Литмир - Электронная Библиотека

Конечно же, я'сам этот вопрос и спровоцировал своим утвер­ждением, что некоторые исторические обстоятельства, как, ска­жем, решающее поражение церковной Реформации после смерти Ивана III, самодержавная революция Грозного полвека спустя и то­тальное закрепощение крестьянства привели к первому — и важ­нейшему — выпадению России из Европы, лишив её тем самым спо­собности к самопроизвольной политической модернизации. Важно здесь, впрочем, другое. Как мы только что видели, воображение ре­цензента истощилось, перечислив гены, географию и структуру языка как возможные причины вековой неспособности России к политической модернизации. Истощилось, несмотря на то, что всё перечисленное не имеет ни малейшего отношения к этой самой мо­дернизации, тогда как причины, имеющие к ней прямое отноше­ние, исторические, например, даже не упомянуты. А они между тем на поверхности.

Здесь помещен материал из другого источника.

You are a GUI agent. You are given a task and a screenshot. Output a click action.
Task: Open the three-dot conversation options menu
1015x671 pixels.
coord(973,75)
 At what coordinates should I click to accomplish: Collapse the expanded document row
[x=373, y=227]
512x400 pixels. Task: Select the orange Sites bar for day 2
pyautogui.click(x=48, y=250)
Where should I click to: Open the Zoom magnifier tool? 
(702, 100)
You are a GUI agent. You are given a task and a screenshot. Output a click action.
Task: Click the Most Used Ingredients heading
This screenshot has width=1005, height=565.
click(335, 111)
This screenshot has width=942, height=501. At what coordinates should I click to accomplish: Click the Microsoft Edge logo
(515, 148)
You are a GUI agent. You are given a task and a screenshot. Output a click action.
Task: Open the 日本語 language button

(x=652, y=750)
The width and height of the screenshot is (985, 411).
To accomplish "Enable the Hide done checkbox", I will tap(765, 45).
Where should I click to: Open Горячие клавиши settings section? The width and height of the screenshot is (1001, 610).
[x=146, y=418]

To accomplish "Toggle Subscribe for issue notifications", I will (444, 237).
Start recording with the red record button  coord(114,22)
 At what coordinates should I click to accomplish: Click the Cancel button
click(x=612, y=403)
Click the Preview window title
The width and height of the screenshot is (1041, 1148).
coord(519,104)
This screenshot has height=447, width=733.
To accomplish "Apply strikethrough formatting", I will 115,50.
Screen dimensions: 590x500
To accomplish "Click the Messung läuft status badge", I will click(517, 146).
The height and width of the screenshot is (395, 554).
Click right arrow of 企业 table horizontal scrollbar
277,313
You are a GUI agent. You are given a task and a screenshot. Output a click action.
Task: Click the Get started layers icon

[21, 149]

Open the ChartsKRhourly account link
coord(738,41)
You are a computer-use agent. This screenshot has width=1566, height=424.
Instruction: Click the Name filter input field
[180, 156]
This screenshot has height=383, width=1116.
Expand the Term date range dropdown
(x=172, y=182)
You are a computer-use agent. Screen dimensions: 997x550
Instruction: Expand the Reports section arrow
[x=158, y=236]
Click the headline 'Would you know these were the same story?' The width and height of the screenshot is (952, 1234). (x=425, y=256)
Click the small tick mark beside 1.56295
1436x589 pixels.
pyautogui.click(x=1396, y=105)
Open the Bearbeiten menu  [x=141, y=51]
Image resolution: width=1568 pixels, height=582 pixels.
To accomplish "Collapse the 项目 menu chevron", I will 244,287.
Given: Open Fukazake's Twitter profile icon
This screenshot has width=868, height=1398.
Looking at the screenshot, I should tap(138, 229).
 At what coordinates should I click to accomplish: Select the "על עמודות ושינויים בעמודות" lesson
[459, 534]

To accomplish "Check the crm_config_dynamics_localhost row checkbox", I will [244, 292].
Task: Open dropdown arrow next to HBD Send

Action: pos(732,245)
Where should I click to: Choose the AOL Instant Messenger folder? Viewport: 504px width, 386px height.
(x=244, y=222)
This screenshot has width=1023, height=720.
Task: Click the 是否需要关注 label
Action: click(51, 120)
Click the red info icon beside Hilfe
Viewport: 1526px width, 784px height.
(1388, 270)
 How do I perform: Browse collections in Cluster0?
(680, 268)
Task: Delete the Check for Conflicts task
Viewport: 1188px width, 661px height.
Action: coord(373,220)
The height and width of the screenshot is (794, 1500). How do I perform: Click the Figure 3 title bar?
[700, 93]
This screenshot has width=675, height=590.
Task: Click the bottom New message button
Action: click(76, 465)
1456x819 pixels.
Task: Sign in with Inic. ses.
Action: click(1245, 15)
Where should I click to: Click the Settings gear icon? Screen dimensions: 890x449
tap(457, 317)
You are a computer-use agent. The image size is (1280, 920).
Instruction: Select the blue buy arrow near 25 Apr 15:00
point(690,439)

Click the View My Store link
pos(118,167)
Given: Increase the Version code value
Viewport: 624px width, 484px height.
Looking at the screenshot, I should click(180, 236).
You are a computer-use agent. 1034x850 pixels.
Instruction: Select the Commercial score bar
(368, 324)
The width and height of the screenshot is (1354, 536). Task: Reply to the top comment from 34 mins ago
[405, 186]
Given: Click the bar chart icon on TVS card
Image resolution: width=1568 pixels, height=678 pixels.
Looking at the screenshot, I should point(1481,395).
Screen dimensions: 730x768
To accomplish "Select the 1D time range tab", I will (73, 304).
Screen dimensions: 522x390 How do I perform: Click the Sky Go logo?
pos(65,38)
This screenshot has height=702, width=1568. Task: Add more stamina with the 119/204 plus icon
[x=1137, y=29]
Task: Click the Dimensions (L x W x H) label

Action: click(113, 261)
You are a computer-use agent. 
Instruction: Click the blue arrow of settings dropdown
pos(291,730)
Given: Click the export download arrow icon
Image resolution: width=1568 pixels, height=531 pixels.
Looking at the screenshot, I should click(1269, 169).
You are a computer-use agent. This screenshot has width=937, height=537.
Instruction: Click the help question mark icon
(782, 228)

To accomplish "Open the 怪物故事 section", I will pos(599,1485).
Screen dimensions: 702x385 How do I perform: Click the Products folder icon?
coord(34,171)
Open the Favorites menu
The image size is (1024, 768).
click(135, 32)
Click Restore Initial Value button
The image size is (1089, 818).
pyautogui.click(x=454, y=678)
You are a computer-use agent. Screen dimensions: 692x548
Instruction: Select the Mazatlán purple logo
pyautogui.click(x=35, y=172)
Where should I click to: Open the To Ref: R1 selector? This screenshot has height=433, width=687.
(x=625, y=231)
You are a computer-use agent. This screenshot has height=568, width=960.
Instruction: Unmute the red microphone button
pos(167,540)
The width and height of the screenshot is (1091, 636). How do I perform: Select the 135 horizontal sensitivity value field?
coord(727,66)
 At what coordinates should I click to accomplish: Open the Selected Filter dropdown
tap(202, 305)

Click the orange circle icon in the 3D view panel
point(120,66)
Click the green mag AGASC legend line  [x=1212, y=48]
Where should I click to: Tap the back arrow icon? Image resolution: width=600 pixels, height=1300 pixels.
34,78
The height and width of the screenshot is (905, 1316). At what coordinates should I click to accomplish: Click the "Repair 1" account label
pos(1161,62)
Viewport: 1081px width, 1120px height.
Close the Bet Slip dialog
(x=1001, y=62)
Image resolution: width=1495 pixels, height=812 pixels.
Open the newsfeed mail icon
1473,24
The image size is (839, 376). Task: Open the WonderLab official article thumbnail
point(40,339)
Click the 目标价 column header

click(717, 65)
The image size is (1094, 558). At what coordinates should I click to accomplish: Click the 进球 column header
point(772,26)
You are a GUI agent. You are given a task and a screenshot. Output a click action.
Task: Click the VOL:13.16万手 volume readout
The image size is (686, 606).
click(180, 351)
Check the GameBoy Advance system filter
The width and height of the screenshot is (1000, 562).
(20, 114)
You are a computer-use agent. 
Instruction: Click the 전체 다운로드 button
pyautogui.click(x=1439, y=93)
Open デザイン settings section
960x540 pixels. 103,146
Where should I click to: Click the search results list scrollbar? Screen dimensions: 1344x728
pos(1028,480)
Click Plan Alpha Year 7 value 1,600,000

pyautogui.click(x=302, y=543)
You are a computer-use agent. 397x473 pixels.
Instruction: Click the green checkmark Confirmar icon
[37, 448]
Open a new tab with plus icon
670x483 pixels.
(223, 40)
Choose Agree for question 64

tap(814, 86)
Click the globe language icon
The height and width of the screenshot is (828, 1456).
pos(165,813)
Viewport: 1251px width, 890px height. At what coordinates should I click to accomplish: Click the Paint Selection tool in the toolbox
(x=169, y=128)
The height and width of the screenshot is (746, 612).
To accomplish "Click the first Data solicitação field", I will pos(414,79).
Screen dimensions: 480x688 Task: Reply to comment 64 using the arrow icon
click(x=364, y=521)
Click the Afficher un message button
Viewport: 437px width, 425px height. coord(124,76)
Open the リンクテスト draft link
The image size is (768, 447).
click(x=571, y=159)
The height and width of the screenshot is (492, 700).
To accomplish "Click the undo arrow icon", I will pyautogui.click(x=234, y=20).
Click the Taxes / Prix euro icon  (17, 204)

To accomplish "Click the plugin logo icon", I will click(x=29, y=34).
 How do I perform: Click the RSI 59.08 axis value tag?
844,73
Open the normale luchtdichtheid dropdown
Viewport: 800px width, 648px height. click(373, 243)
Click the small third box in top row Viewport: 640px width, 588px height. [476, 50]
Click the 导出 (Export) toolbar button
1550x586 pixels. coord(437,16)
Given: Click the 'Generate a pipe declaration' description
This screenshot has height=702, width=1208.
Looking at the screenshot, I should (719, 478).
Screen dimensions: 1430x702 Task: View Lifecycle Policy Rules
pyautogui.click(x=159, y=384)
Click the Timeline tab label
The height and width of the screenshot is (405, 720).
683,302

Ибо если европейский абсолютизм со своими латентными огра­ничениями власти действительно был, как попытался я здесь пока­зать, политической школой человечества, то Россия-то ведь прошла в этой школе лишь начальные классы. Этого хватило, чтобы она ни­когда не стала восточной деспотией. Но этого оказалось недостаточ­но, чтобы самостоятельно вернуться н утраченной ею в середине XVI века форме политической организации общества, которую истори­ки называют абсолютной монархией и которая — единственная, как мы видели, из всех таких форм — наделена способностью к само­произвольной политической модернизации.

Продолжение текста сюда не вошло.